◆ Work request: Return each record unchanged and drop the images.

------------------------------------------------------------------------

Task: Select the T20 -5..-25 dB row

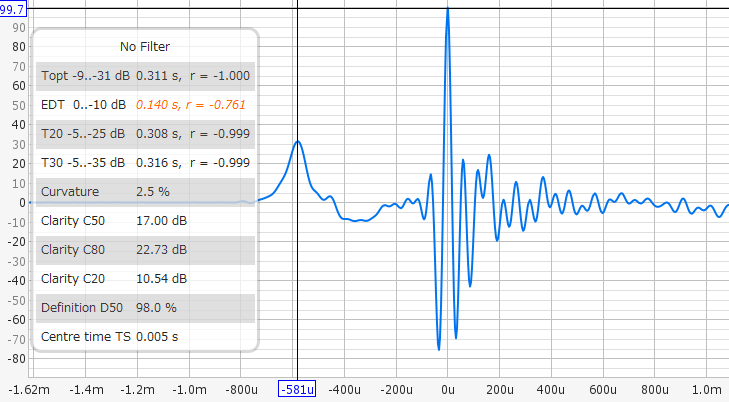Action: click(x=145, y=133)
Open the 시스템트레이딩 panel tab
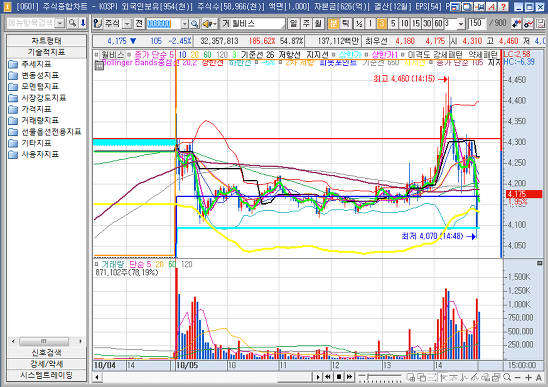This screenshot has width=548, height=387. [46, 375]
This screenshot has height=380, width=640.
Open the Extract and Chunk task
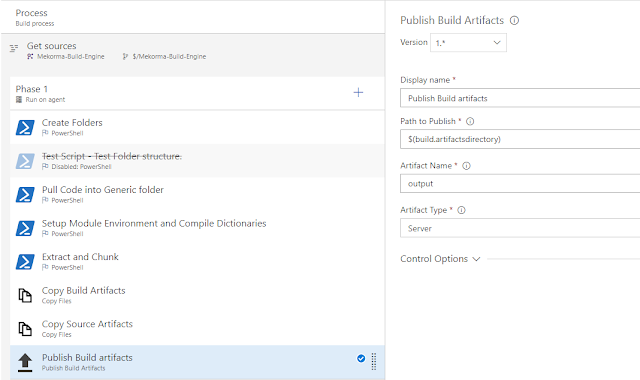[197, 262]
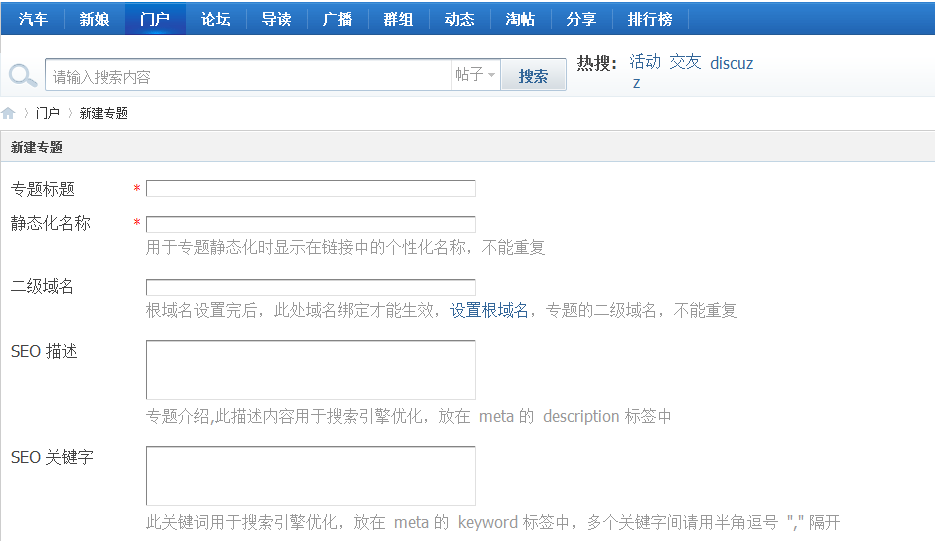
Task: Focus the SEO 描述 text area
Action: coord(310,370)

------------------------------------------------------------------------

◆ Answer for the task:
Task: Select the T20 -5..-25 dB row

Action: click(x=145, y=133)
Open the 시스템트레이딩 panel tab
This screenshot has width=548, height=387. [46, 375]
This screenshot has height=380, width=640.
Open the Extract and Chunk task
[197, 262]
Task: Focus the SEO 描述 text area
Action: coord(310,370)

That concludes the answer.